Sentencing data from the past five years that was analyzed for The Associated Press by the Transactional Records Access Clearinghouse during this presidential election year show that sentences for the same types of crimes vary significantly between judges in the same courthouse. But the party of the president who picked a judge is not a good predictor of whether a judge will be tough or lenient on a defendant found guilty at trial.
The analysis showed the judges who meted out the harshest average sentences after trials for three of the most common types of crime — drugs, weapons and white-collar charges — were split evenly between the two parties, based on which president appointed them....
The sentencing disparities can be vast, but the study shows they are not partisan. For example, defendants convicted in a drug trial in the Southern District of California got an average sentence of 17 years before Republican-appointed judges, compared with six years before Democratic counterparts. But a weapons conviction after trial in the Eastern District of Michigan resulted in an average sentence of 21 years before the Democratic-appointed judges and an average of less than 12 from the Republican ones.
Those figures come from TRAC, a research center at Syracuse University that uses the Freedom of Information Act to collect data about federal law enforcement activities.
On Monday, TRAC planned to launch the first publicly available database of sentencing records, sortable by judge, after a 15-year struggle to get records from a reluctant Justice Department. The center has filed FOIA lawsuits against the department four times, dating to 1998, and combined the hundreds of thousands of records it ultimately obtained with information directly from the federal courts to produce the database.

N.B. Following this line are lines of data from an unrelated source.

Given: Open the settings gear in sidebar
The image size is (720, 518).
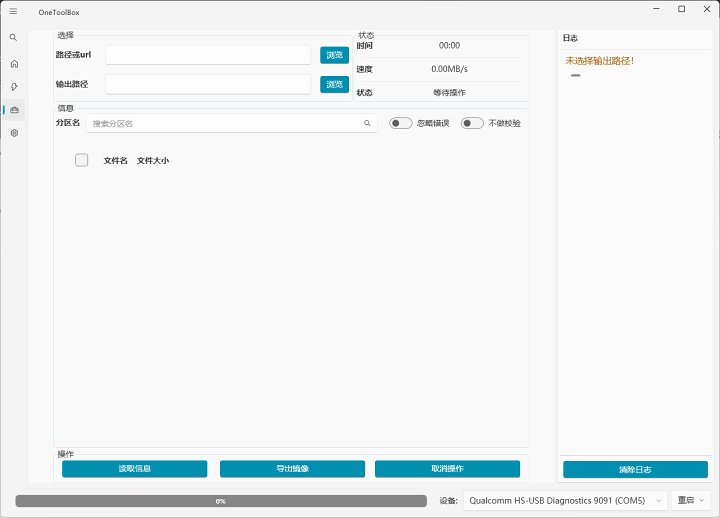Looking at the screenshot, I should click(x=13, y=133).
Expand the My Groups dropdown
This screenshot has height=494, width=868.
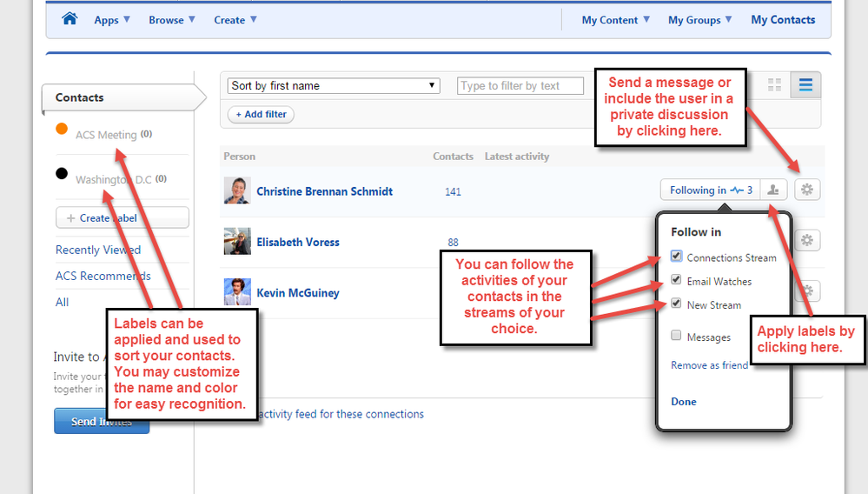(x=699, y=20)
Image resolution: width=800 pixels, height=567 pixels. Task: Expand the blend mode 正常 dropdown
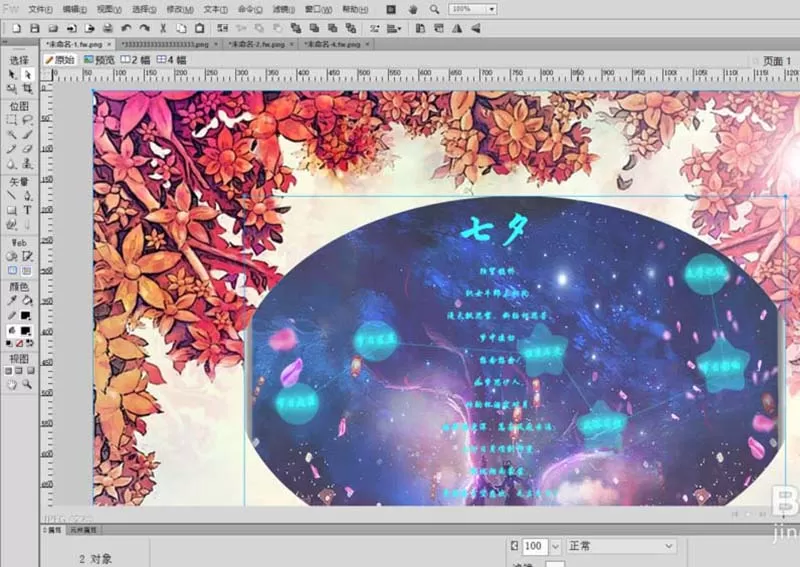point(621,546)
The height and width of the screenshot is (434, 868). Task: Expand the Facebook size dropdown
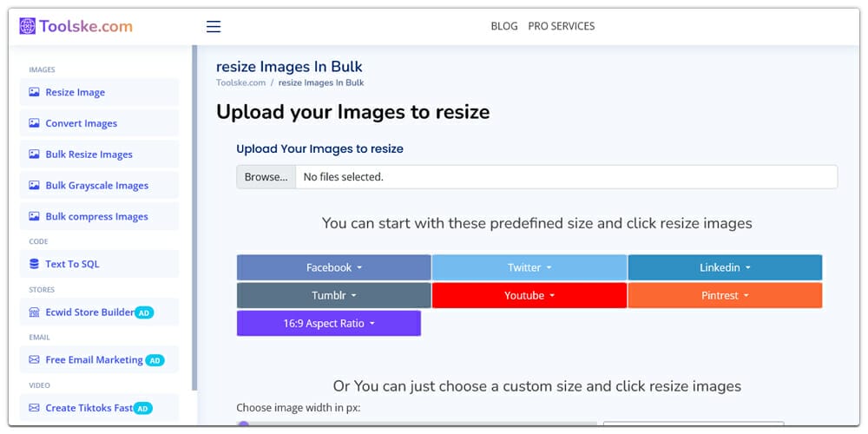pos(334,267)
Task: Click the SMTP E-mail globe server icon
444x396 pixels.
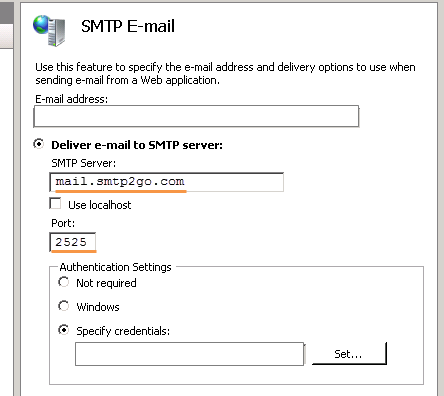Action: 49,30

The database, available to anyone who pays $65 a month for a TRAC subscription, shows how many sentencings each federal judge has handled from the 2007-2011 budget years, the average sentence each issues and how long on average it takes the judge to dispose of a case. It compares each judge's figures with others in the same district and across the country, as well as the percentage of their cases by type of crime. That data could be useful to researchers or attorneys trying to gauge the odds their clients face with a particular judge.
TRAC co-director David Burnham said the data raises questions about the extent to which the goal of equal justice under the law is being served in some districts. He said TRAC doggedly pursued the data because it's vital the public and the courts have evidence that could improve the justice system....
A striking difference jumps out on first glance at the database: The huge variation in workloads between judges. Eleven judges in Southwest border states handled more than 800 cases on average a year, because of the large number of illegal immigrants captured in the region. All of the judges ranked in the top 25 for heaviest caseload are from Southwest border districts, led by U.S. District Judge Robert Brack in New Mexico with 6,331 sentencings over the five years and Judges George Kazen and Micaela Alvarez from the Southern District of Texas with more than 5,750 each.
There is so much of political and practical importance to this story and the data that TRAC has assembled (and I have placed the important data backstory in bold because it merits extra attention).
Most fundamentally, the data TRAC have assembled involve, to my knowledge, the first major compilation of federal sentencing outcomes with specific information about which judges imposed what sentences. For that reason (and many others), I suspect a lot of folks (myself included) will be looking to buy this valuable data from TRAC and will be eager to figure out (a) how accurately it is assmebled and reported, and (b) how best to utilize this important new data for various purposes.